— (Concord Free Press, 2018)
Fantasy writer Harlan Ellison once said that “a continent is no thicker than a membrane when one carries the misery inside.” He was talking about the tormented life of another author, Herbert Kastle, who had moved from New York to Los Angeles in an attempt to restart his life after a failed marriage, running from ghosts that he couldn’t escape from since they were a part of himself.
Thomas, the protagonist of William Hastings’ splendid first novel The Howling Ages, is one such character, trying to put miles between himself and what he describes as the “silence” in his life. An expat American teacher in Kuwait, he thinks the “silence is having too much of what I don’t need and not enough of what I truly want.”
This dissatisfaction, which is as much professional and economic as it is emotional, has taken him to the city of Hawally, where he teaches at the private American School. He earns the money he cannot make in his own country to provide for his wife Jenny and his seven-year-old son Peter. Although he talks with Jenny every day, there is a growing isolation between them. This is accentuated by Thomas’ relationship with Lin, a Filipina prostitute who came to Kuwait to work as a maid but had to quit when she could not take more abuse from the rich family that employed her.
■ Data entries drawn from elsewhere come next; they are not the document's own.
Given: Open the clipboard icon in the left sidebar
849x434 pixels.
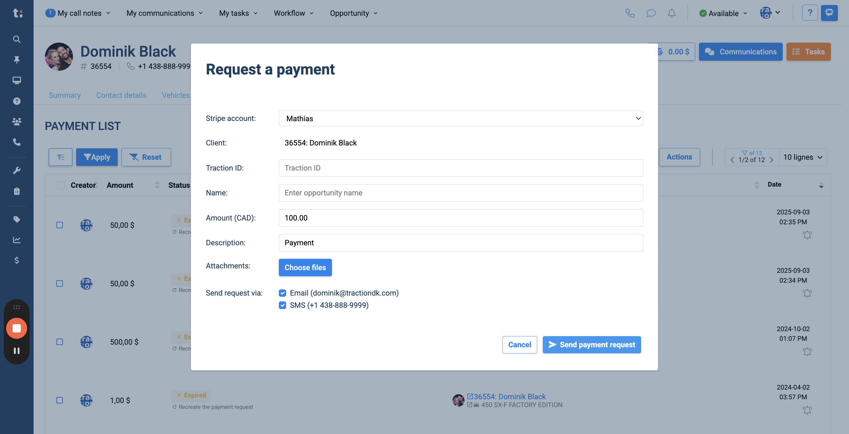Looking at the screenshot, I should coord(16,191).
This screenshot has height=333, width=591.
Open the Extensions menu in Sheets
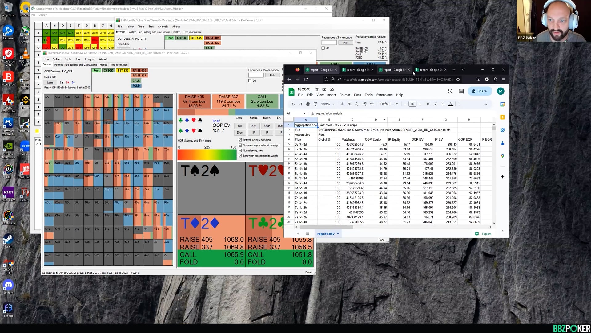point(384,95)
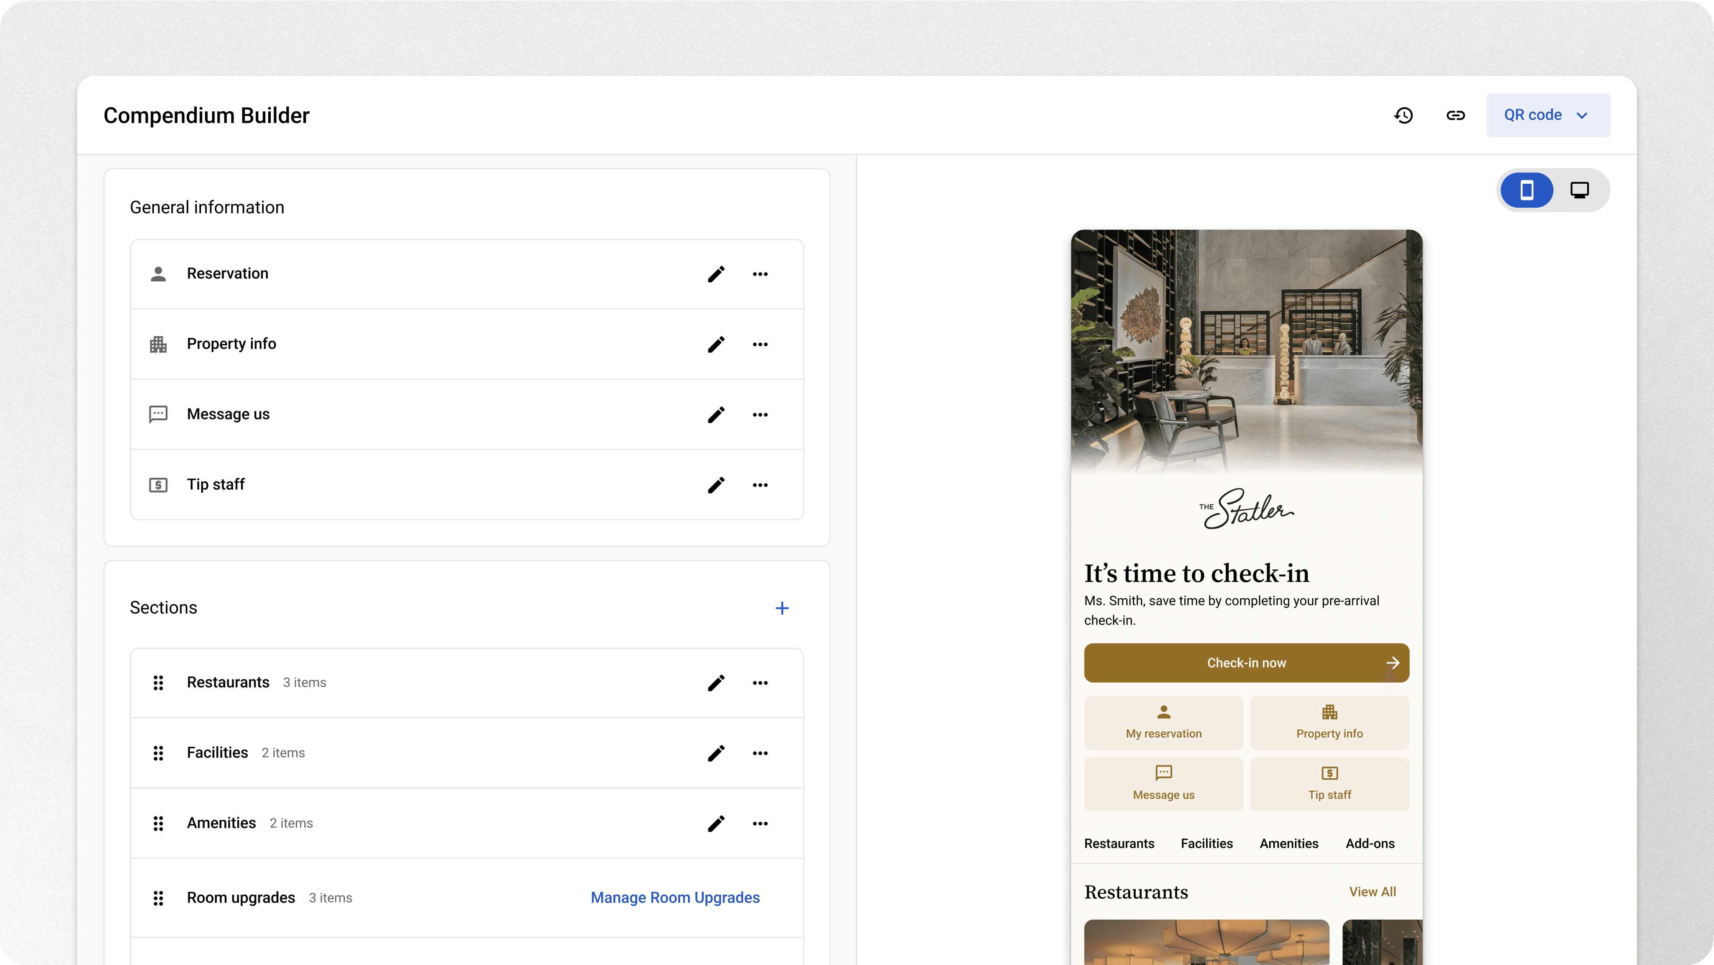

When he is not with Lin, Thomas spends his days teaching or smoking a sheesha pipe and playing dominoes at a local café. It is there that he meets Nasser, a feared police chief who also happens to be one of Lin’s clients. Nasser, who received special training in Fort Bragg after the first Gulf War, likes to discuss politics with Thomas but there is one unspoken subject that generates a lingering tension between them: Lin. The tension comes to the fore during a camping trip to the desert in which Thomas joins Nasser in spite of the risk that he may not come back alive.
The title of Hastings’ novel alludes to a passage in The Call of the Wild by Jack London. It describes the feral nature that our ancestors bequeathed us—one that transcends the ages and often reminds us that in certain places, like the Kuwaiti desert and its solitude, our civilized conventions are of limited use. The Howling Ages charts Thomas’ immersion into a new society as he sheds his old identity. He and many of the immigrants he sees every day cannot go back “home to the families that could not join us in Kuwait, either in the desert or on the high-rise construction sites, in the schools or the restaurants, in the Kuwaiti homes in servant’s uniforms, in the litter-filled streets of Hawally that smelled like biyani rice and diesel smoke at night.”
Immersion is a common theme in Hastings’ work. A resident of New Hope, Pennsylvania, he is also the author of The Hard Way, which is either the most unusual book you’ll ever read about food and cooking, or an idiosyncratic—and captivating—mediation on traveling, the pace of modern life, leading your own way—and good eating. Meanwhile, Hastings’ choice of a Jack London-inspired title may be explained by the fact that Hastings is also the editor of Stray Dogs: Writings from the Other America, an anthology of short stories by some of the best working-class writers in the country. In The Howling Ages, these influences converge on a succinctly poetic story told with a disciplined but evocative prose.
— Gonzalo is a writer born in Texas, raised in Chile, and currently living in Shepherdstown. His books have been published in Spain and Chile, and his fiction has appeared in Boulevard, Goliad, and The Texas Review, among others.